Fishing village in Tierra del Fuego, Argentina

Puerto Almanza is a fishing village in Tierra del Fuego on the northeastern shore of the Beagle Channel. It is the southernmost settlement of Argentina. The village, like the rest of Tierra del Fuego, is known for its king crab. Crab fishing is the primary economic activity in Puerto Almanza, but tourism is an emerging sector.

== Geography ==
Puerto Almanza is located on the northeastern shore of the Beagle Channel, a strait in the Tierra del Fuego archipelago, at the southern tip of South America. It is situated 3 km west of Almirante Brown and nearly opposite to the Chilean village of Puerto Williams. It is the southernmost settlement of Argentina.

== History ==
Puerto Almanza means Port Almanza in Spanish; Almanza was the name of a sawmill that operated in the area in the 1940s and 1950s.

In 1966, the Prefectura Naval Argentina installed a post in the village, where it still stands today.

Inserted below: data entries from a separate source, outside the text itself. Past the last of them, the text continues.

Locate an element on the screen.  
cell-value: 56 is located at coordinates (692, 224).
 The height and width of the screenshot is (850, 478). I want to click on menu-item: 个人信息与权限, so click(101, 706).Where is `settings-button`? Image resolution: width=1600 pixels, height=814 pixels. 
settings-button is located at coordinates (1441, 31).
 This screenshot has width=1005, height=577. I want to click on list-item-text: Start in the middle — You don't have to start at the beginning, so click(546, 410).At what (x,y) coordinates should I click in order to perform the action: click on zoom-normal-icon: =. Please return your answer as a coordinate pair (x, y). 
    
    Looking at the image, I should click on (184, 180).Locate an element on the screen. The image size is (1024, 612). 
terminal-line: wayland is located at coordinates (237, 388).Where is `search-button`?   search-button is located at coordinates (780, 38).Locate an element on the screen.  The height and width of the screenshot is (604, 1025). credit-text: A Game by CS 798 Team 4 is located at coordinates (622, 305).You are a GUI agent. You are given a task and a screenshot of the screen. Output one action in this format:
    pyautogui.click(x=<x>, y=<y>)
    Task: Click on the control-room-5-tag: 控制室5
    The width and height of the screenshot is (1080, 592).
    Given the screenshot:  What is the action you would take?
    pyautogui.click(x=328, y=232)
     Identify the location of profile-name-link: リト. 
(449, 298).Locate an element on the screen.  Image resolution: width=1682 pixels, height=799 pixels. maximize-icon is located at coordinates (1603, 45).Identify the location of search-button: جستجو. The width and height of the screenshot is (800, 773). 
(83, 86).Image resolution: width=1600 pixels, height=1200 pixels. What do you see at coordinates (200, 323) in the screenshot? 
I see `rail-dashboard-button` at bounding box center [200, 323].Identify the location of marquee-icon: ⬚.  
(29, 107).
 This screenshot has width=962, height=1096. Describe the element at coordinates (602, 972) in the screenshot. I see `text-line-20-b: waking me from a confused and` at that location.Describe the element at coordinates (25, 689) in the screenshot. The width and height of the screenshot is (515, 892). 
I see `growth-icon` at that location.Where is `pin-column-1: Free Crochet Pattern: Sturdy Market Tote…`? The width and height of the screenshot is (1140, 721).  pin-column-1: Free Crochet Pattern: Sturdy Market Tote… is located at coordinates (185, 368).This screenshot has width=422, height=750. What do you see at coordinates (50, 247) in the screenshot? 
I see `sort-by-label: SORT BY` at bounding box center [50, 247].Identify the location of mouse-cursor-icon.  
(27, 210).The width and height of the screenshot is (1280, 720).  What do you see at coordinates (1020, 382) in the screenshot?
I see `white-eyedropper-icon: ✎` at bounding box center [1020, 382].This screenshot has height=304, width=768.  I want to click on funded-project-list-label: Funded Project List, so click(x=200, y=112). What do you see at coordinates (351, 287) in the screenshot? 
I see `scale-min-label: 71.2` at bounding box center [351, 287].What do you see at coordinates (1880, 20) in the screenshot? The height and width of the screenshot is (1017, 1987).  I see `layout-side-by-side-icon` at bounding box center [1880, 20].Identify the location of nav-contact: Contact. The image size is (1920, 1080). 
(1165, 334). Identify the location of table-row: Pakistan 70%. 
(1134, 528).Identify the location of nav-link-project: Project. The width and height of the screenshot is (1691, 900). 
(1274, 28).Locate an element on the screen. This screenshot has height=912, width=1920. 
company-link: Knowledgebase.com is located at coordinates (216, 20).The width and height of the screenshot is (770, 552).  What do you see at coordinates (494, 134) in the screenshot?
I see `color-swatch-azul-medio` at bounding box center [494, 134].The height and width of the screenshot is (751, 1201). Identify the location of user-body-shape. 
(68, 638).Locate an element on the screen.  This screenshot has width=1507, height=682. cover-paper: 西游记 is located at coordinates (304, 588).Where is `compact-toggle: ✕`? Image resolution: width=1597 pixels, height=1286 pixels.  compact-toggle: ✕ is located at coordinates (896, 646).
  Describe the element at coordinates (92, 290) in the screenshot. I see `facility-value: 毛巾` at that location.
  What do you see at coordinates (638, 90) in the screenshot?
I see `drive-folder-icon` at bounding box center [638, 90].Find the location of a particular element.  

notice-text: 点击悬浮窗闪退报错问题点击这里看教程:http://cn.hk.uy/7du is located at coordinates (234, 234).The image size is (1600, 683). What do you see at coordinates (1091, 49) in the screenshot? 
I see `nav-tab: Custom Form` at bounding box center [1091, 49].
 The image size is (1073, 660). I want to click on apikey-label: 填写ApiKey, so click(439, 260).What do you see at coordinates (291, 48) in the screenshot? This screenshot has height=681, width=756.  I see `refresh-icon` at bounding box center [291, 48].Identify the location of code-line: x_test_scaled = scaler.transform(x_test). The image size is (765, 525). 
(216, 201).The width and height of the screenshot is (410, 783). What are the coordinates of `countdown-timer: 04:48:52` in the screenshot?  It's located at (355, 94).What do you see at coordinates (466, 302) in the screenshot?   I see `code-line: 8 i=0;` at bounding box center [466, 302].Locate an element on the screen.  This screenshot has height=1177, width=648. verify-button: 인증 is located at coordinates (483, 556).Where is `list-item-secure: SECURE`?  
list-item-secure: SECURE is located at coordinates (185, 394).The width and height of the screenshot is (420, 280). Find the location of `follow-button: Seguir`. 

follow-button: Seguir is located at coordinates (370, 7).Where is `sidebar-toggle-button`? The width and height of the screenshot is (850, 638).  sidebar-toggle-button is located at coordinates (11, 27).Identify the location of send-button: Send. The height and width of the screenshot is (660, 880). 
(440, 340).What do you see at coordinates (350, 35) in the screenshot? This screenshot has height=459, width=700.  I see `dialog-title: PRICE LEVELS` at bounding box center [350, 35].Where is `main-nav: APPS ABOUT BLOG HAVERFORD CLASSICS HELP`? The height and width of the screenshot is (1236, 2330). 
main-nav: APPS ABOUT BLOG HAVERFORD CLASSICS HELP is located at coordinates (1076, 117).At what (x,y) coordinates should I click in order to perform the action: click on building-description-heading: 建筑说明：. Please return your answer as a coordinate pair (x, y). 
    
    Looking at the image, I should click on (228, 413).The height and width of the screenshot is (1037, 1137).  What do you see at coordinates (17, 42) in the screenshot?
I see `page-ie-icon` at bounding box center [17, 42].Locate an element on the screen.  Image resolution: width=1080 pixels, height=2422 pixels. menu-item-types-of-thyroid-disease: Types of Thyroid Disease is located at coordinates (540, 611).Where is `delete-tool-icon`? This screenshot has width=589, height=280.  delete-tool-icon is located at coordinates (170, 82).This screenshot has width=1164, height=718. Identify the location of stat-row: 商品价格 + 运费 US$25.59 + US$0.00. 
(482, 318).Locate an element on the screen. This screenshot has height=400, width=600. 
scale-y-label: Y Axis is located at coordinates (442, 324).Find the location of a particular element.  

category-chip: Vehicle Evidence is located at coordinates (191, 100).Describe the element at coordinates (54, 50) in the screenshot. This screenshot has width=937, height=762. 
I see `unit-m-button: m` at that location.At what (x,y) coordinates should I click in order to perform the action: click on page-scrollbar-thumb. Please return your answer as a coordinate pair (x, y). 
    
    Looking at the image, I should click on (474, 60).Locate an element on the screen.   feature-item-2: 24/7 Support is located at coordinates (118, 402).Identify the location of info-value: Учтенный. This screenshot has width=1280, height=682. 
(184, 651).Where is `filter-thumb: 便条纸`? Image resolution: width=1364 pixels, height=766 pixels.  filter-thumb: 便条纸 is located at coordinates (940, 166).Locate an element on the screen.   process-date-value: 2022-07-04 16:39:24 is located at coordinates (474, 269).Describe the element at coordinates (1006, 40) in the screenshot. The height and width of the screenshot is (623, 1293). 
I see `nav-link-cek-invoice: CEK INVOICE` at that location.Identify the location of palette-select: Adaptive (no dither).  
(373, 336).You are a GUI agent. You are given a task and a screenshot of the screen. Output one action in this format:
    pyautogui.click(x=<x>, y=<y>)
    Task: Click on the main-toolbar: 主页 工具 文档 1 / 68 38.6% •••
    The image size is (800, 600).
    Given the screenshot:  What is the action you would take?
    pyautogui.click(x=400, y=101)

The first settlers arrived in the 1990s, but it was not until 2001 that the area was settled permanently by a group of fishermen.

== Economy ==
Crab fishing is the main economic activity in Puerto Almanza. The village, like the wider Tierra del Fuego region, is known for its king crab. Locals also fish mollusks and snooks from the Beagle Channel, and farm mussels, sea urchins, and trout. The Argentine government's 2021 ban on intensive salmon farming has been credited by locals with improving the condition of the waters surrounding the village and restoring the ecosystem.

Tourism is a growing sector in Puerto Almanza. The village is promoted by food and travel companies as the "final stop on [Argentina's] king crab route", and it also receives visitors due to its status of being the southernmost settlement of Argentina.

== Transportation ==
Puerto Almanza does not have an airport. It can be reached by road from Ushuaia by traveling east via the Ruta Nacional 3 for approximately 71 km until reaching road J, which leads back down to the channel, where travelers may continue west on road K for about 5 km to reach Puerto Almanza.